Pleuropulmonary blastoma: case report

Authors

  • Maja Pavlović Klinika za dječje bolesti Zagreb, Klaićeva 16, Zagreb, Hrvatska
  • Iva Tkalčec Klinika za dječje bolesti Zagreb, Klaićeva 16, Zagreb, Hrvatska
  • Jelena Roganović Klinika za dječje bolesti Zagreb, Klaićeva 16, Zagreb, Hrvatska

DOI:

https://doi.org/10.13112/pc.1122

Keywords:

pleuropulmonary blastoma; lung neoplasms; children

Abstract

Objective: The aim of this report is to present the challenges in diagnosing pleuropulmonary blastoma, considering its rarity, heterogeneous clinical presentation, and diagnostic difficulties.

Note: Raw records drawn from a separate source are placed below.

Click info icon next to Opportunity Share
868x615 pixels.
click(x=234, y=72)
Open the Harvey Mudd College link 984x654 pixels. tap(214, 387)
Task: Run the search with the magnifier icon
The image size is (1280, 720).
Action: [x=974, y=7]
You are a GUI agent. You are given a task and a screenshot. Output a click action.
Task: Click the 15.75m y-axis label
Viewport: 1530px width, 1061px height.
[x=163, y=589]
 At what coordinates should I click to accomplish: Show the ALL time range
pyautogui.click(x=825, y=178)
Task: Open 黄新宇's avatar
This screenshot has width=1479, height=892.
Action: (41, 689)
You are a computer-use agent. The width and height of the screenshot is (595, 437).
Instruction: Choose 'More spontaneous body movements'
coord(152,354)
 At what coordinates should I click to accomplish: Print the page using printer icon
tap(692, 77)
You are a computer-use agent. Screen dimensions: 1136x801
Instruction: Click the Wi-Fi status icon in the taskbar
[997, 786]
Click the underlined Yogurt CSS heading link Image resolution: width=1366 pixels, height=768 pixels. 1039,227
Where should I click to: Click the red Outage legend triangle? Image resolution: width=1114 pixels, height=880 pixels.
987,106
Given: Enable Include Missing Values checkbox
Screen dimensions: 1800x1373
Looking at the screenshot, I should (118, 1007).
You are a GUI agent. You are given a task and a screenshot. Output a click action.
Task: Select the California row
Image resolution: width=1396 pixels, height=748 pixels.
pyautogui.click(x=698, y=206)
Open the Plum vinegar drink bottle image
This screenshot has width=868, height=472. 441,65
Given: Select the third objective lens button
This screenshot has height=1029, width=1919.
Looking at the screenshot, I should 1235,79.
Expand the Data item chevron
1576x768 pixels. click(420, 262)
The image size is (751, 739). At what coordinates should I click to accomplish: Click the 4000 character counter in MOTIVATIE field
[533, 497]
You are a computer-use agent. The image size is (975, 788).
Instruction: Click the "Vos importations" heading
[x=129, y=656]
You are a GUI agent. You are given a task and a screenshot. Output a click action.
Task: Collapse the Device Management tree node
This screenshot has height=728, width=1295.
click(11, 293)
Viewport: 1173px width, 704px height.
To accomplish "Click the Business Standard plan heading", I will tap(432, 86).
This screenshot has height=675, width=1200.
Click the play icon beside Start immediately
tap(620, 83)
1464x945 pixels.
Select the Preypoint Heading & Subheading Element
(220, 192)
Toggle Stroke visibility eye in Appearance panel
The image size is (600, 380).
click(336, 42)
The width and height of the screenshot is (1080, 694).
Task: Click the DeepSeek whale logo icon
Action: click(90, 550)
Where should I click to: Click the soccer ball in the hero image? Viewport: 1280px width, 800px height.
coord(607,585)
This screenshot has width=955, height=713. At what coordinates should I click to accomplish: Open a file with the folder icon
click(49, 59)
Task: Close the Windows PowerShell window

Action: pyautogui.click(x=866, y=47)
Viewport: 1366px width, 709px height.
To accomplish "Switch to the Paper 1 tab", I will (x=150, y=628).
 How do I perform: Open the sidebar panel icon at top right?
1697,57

Case presentation: A 5-month-old male infant was hospitalized with an extensive right-sided pneumothorax in the setting of bronchiolitis caused by respiratory syncytial virus. Imaging revealed a bulla in the right lung. Following surgical resection, histopathological examination established the diagnosis of congenital cystic adenomatoid malformation (CCAM) of the lung, type I.At the age of 2.5 years, the patient was treated for pleuropneumonia. A solid–cystic mass was observed in the right hemithorax. The diagnosis of Ewing family sarcoma was established by ultrasound-guided needle biopsy. After neoadjuvant chemotherapy, a right bilobectomy was performed. Histopathological evaluation confirmed pleuropulmonary blastoma (PPB) type II, and genomic sequencing identified a pathogenic frameshift variant in the DICER1 gene. The same mutation was detected in the germline, confirming DICER1 syndrome. Seven months after completion of therapy, the patient remains in clinical remission.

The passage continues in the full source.